## [ACTION ITEM]
Every line containing the string "column" is to be copied from the records.

┌──

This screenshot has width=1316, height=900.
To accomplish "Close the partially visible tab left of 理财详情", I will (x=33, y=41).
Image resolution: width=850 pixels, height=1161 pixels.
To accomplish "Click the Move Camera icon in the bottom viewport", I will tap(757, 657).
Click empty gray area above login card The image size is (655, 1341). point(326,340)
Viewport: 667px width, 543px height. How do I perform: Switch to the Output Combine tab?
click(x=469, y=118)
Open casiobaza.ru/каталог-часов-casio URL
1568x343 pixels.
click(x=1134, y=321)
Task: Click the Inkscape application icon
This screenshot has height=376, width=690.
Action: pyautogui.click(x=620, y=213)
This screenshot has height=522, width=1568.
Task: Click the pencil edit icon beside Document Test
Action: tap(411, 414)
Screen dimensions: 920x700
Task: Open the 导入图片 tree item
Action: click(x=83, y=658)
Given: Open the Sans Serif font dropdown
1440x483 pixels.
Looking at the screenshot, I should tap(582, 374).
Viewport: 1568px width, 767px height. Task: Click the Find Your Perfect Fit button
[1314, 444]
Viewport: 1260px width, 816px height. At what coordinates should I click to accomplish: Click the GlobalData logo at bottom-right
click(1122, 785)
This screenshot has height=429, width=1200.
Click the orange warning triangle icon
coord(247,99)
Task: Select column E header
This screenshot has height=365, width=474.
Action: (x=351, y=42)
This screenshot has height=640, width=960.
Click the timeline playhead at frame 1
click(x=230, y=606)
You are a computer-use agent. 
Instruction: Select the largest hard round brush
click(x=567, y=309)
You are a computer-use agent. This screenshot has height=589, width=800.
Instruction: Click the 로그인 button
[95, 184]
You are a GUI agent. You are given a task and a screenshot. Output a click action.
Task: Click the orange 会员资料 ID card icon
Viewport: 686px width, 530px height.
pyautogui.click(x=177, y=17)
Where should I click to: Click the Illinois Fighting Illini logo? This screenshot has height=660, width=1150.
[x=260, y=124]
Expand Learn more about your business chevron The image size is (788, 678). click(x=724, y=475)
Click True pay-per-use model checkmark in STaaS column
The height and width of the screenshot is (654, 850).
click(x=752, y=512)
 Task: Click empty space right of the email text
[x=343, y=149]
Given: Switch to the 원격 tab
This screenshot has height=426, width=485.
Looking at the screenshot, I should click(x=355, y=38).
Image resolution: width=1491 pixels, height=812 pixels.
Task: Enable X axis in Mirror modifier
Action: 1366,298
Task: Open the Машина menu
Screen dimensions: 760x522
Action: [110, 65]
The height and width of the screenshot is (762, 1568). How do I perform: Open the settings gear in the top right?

└──

## [RESULT OF THE TASK]
Task: Select column E header
Click True pay-per-use model checkmark in STaaS column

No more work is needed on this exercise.